Jayadeva Uyangoda is an astute critical examiner of Sri Lanka’s politics. In this piece in Groundviews he offers a disquieting prognosis of the country’s current predicament:

“Particularly sad is the ways in which President Maithripala Sirisena and Prime Minister Ranil Wickremasinghe are ruining whatever little that remains in the political potential of their yahapalanaya (’good governance’) regime. President Sirisena is doing it with a little loyalty to the constituencies that enabled him to win the presidential election in January 2015. He has been going after the mirage of establishing his leadership over the SLFP, which fought tooth and nail to defeat him at the last presidential election. The Prime Minister is doing it by deploying a deadly combination of personal arrogance, managerial incompetence and school-boyish skills for trivialising crucial issues of governance.

Meanwhile, ever since the Sri Lankan voters toppled the Rajapaska regime January last year, the possibility of the autocratic, corrupt and unrepentant combination of Rajapaksa brothers defining again the path of the country’s politics as well as the terms of political discourse is now becoming real.

In parallel and certainly more seriously, less than two years in power, the dark side of the yahapalanaya regime is getting gradually institutionalised and also increasingly exposed.

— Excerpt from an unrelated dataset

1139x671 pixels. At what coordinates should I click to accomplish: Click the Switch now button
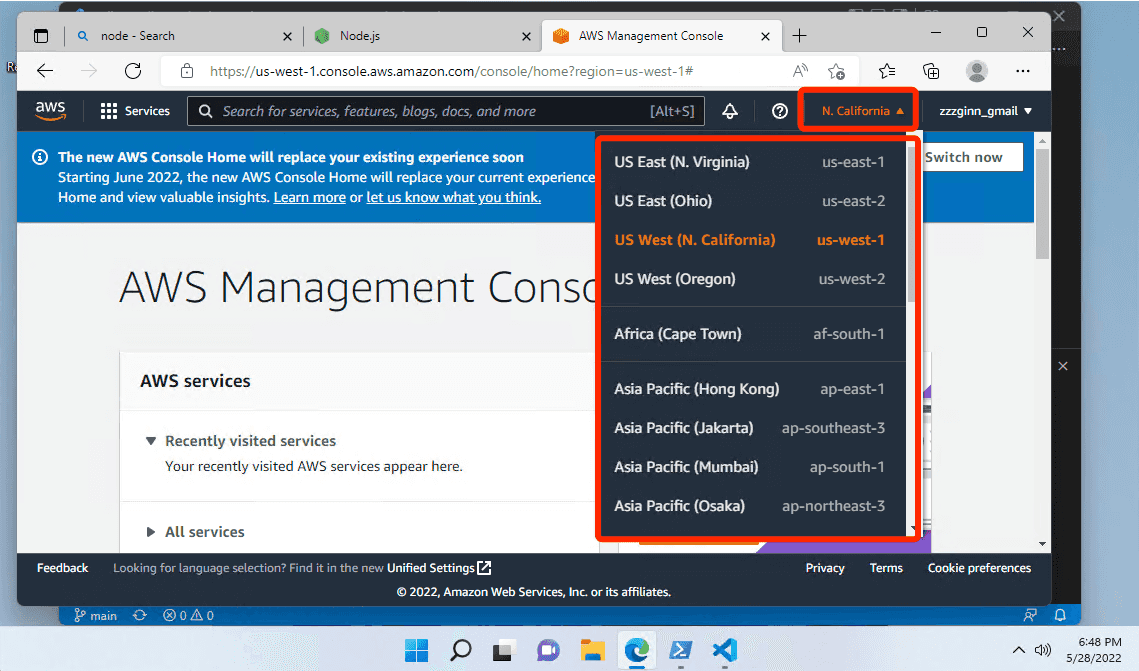click(964, 157)
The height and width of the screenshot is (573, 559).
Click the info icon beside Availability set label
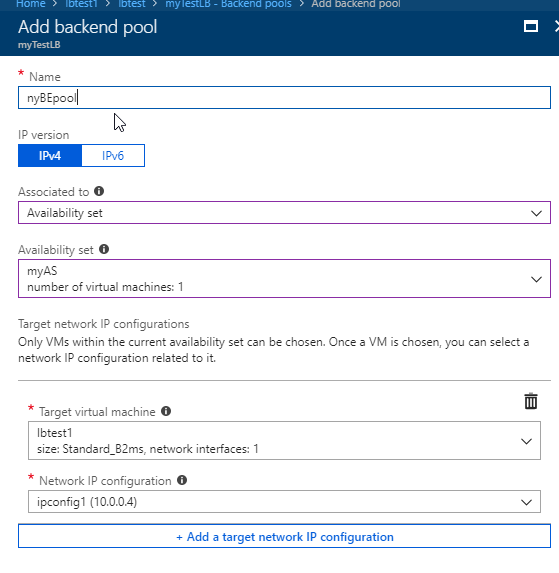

Looking at Sri Lanka’s current politics with a definite sense of unease, I detect four disquieting trends in the country’s current politics.

The first is the regime’s unchecked alienation from its own constituencies. This process has been hastened by the continuing disregard that the government’s two leaders and their ministers – actual number of the latter is anybody’s guess – demonstrate towards the mandate of reform and good governance which the electorate gave them at the presidential and parliamentary elections, held last year. The shallowness of the regime’s commitment to its own promises can no longer be concealed.

The second is the lack of political direction for the regime which both the President and the Prime Minister have failed to provide. Judging by their regular public speeches, one can only conclude that these two gentlemen do not seem to have the political and intellectual capacity even to comprehend their own failures in power. Worst, they seem to be rejoicing over, and even proud of, their inability to be self-critical.

Third is the re-emergence of the defence establishment as a key and silent player in re-shaping and undermining some crucial public policy commitments which the yahapalanayaregime made last year. If the regime change last year re-calibrated the lopsided civil-military relations in Sri Lanka in favour of some measure of democratic equilibrium, that crucial good governance trend is now halted, largely, as it seems, at the behest of the presidential secretariat.

The fourth is the increasing possibility of the Rajapaksa brothers, backed by a remobilisation of Sinhalese nationalist constituencies within both the state and in society, pushing the regime to a state of paralysis and chaos. The yahapalanaya leadership does not show any capacity, or even willingness, to counter this threat.”